BEGIN EXTRACTED TEXT

Randomly, I realise that when we eat any processed food or even drink a milkshake, what we say in in it: say a banana and strawberry milkshake - isn't really bananas or strawberries anymore. They've been transformed into a shadow of their true fruitiness and mixed in with other things and you may get a hint of it, but its not, truly, a banana.

I also realised that being with people that I dislike/annoy me drains me of energy. Trying to ignore them, trying not to be visibly annoyed with them, being upset with myself for not liking them when they're not bad people (but annoying, which sometimes feels much worse - give me a charming rogue over an annoying goody-two-shoes prat for company any day) slowly saps me of any ability to treat the other people around me nicely as well. I guess this is part of growing up as well. As an adult everyone has to face people they dislike and hide it. Perhaps its their boss, or their co-worker, or their employees, or their other acquaintances - either way, there's no way to avoid them. I don't want to spend my time hating people. But it seems impossible to be neutral about it - some people annoy you just by inhabiting the same space as you.

Or maybe I'm just grouchy due to hormonal imbalances. But this makes me tired and unable to treat the people I love and respect the way I want to. I guess there is a flip side to being really emotionally affected by my interactions with people. They can give you lows as well as highs.

Monday, October 12, 2009

Clothes

Watching Yasmin Ahmad commercials always makes me nostalgic for a country and a people far away. One important aspect of me is how people dress - the old t-shirts, the hand-me-down shorts, the faded skirts...in all that there is an assumption that dress really isn't that important. The most beautiful, courageous, eloquent people in her movies are often sloppily dressed most of the time. They do dress up, but it is for an occasion, a special enough reason so that even the meticulous preparation is a joyous task. A first date. A performance. A wedding. A raya celebration. These are the milestones that call for the best representation of oneself, and one obligingly steps up to task.

Contrast to American private colleges. Every season requires a new wardrobe. People say "the most important thing to me is closet space! Thank God there's enough here to fit all my clothes!" My three suitcases of stuff, which to me seemed like too much already, only half-filled my expansive closet. My roommate's is bursting with cute dresses and shorts and jeans and pretty tops. There are so many "extra things" - make-up, lip gloss, hair bands, hats, tights, bags, shoes (don't even start)...that need to be diversified for different occassions - and those mornings when you wake up and you "feel" a certain way and need to dress how you feel.

END EXTRACTED TEXT

### STATED TASK
In the blog post above, how many suitcases of belongings does the writer mention, and how much of the closet did they fill?

BEGIN PROVIDED DATA

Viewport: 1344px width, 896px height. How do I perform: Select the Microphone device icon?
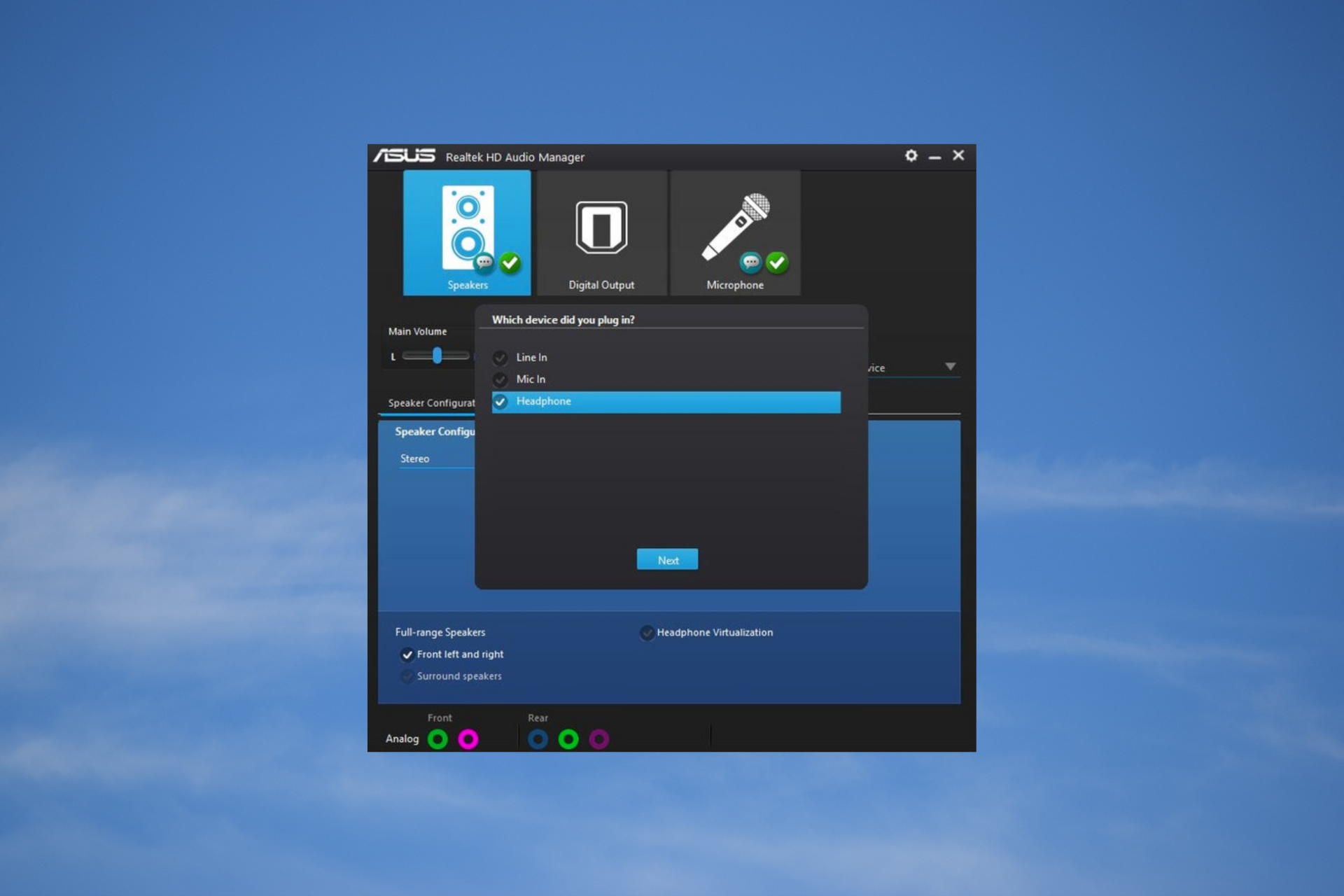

END PROVIDED DATA

### RESPONSE TO THE TASK
Three suitcases, which only half-filled the closet.